■ **Task brief**:
Only the lines from the one with "Contact (1134, 75)" through the end of the data are wanted, copied exactly.

»»

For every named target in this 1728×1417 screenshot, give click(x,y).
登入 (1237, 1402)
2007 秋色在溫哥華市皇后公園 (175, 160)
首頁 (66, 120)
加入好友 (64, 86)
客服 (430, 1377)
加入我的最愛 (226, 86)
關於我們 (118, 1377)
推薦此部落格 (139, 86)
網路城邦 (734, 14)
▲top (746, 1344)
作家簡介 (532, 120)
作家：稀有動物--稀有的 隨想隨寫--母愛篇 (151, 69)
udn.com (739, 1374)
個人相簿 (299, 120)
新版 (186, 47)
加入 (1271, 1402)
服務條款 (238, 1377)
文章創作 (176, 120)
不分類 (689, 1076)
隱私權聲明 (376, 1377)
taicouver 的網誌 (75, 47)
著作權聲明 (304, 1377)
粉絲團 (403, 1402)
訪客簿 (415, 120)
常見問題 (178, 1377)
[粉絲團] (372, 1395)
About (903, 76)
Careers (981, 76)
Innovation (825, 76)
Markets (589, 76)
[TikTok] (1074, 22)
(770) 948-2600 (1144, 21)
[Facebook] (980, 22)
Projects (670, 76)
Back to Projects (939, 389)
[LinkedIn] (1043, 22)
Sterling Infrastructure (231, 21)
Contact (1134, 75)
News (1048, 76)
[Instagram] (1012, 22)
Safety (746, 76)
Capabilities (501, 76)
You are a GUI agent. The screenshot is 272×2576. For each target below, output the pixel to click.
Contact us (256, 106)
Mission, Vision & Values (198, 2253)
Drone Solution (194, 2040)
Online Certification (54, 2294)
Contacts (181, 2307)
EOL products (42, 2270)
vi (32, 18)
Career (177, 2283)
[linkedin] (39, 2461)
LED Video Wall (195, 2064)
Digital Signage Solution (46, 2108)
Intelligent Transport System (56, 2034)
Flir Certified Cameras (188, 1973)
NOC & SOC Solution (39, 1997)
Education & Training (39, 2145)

««

■ **Task solution**:
Contact (1134, 75)
News (1048, 76)
[Instagram] (1012, 22)
Safety (746, 76)
Capabilities (501, 76)
You are a GUI agent. The screenshot is 272×2576. For each target below, output the pixel to click.
Contact us (256, 106)
Mission, Vision & Values (198, 2253)
Drone Solution (194, 2040)
Online Certification (54, 2294)
Contacts (181, 2307)
EOL products (42, 2270)
vi (32, 18)
Career (177, 2283)
[linkedin] (39, 2461)
LED Video Wall (195, 2064)
Digital Signage Solution (46, 2108)
Intelligent Transport System (56, 2034)
Flir Certified Cameras (188, 1973)
NOC & SOC Solution (39, 1997)
Education & Training (39, 2145)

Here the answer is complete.